To run James, make sure that your JAVA_HOME environment variable points to the JRE 1.4 home directory. Then execute the run.bat script from the bin directory where you extracted James (see Figure 1). When you do this, you should see that James is listening to ports 25 and 110 (for SMTP and POP3 services).
Figure 1 Starting James.
When you first run James, configuration files are created for you. At this point, you have to stop the server to modify the configuration files to get some useful functionality out of James.
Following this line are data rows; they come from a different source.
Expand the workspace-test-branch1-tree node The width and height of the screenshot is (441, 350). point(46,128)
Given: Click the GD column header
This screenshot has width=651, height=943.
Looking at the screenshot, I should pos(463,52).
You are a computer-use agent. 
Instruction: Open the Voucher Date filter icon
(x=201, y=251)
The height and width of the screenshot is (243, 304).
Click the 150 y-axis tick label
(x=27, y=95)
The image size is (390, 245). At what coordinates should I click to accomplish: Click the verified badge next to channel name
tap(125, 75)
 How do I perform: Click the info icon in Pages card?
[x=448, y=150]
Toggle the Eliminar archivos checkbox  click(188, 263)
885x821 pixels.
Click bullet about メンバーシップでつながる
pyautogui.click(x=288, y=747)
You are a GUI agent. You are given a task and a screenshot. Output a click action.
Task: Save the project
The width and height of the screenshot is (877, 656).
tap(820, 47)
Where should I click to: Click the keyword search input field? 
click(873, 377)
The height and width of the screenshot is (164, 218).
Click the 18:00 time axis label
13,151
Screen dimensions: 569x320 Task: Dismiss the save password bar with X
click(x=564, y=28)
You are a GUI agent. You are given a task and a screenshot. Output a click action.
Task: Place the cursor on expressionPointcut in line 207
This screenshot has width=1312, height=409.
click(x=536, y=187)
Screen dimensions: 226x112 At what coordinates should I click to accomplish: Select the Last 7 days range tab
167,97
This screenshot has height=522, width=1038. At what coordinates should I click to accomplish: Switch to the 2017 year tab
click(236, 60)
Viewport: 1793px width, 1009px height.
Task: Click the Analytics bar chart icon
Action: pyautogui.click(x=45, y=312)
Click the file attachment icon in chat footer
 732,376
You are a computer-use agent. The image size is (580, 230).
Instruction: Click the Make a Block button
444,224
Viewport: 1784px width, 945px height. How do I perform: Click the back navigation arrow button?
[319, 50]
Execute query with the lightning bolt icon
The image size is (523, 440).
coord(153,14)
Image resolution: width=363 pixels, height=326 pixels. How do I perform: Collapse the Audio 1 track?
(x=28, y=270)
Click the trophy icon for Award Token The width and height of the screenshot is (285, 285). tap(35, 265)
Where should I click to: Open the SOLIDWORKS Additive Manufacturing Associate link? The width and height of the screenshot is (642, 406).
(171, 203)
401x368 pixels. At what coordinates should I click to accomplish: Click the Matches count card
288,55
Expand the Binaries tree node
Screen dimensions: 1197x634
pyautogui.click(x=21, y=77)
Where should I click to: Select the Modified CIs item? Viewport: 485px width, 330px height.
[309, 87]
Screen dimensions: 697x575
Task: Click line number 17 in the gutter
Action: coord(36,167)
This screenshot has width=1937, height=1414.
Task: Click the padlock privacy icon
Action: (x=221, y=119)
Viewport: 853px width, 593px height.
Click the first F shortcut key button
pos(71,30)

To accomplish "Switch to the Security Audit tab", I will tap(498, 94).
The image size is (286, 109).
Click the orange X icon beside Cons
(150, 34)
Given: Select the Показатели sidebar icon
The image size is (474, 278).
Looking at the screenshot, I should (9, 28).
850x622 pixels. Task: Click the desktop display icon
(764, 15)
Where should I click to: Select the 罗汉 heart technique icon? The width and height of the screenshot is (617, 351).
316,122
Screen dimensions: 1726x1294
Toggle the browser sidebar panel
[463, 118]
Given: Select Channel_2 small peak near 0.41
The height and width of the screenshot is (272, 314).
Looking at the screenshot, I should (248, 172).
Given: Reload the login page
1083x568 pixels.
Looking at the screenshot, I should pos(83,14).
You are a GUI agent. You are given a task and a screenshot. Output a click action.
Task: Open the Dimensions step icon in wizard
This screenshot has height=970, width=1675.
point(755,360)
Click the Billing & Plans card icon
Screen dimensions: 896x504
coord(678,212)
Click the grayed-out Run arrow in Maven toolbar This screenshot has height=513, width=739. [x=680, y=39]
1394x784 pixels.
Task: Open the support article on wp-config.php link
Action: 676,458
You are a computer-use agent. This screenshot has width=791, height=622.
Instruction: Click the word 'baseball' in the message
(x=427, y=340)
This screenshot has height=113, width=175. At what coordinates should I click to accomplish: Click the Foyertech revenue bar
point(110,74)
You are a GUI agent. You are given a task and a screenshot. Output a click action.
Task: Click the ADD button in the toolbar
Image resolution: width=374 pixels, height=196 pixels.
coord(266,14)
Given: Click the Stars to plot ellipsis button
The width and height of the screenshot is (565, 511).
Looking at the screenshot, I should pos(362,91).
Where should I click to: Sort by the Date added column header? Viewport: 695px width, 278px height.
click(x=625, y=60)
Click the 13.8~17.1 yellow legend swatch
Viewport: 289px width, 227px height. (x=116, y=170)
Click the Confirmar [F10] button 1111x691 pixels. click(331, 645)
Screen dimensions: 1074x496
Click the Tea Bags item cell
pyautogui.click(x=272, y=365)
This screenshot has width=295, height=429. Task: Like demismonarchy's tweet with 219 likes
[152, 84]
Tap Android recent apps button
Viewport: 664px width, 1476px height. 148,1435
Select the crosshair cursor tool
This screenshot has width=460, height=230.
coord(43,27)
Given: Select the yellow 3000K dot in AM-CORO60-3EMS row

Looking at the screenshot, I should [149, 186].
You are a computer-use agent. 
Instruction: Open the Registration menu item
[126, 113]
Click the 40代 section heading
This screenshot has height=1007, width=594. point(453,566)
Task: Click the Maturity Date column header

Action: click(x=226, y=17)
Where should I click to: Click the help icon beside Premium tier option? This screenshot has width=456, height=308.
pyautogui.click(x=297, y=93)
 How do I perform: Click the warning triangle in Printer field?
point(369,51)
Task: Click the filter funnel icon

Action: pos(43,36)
You need to teach James to respect the domain for which you're trying to set up e-mail. To do this, you need to modify the section of the config.xml file (located in the <james-installdir>\apps\james\SAR-INF directory) as follows:
<servernames autodetect="true" autodetectIP="true"> <!-- CONFIRM? --> <servername>localhost</servername> </servernames>
You need to add the DNS namespace for which James will handle mail. For example, suppose that you want to handle mail for bogusdomain.com. The syntax would be the following:
<servernames autodetect="true" autodetectIP="true"> <!-- CONFIRM? --> <servername>localhost</servername> <servername>bogusdomain.com</servername> </servernames>
Note that you simply just can't start receiving mail for a given domain. The DNS records and Mail Exchanger (MX) records of that domain should point to the IP address that the box running James is associated with. If you're using a router, your router should redirect port traffic (for example, for SMTP, POP3, and Remote Manager Service requests) from your WAN IP address to the LAN IP address of the machine that's running James.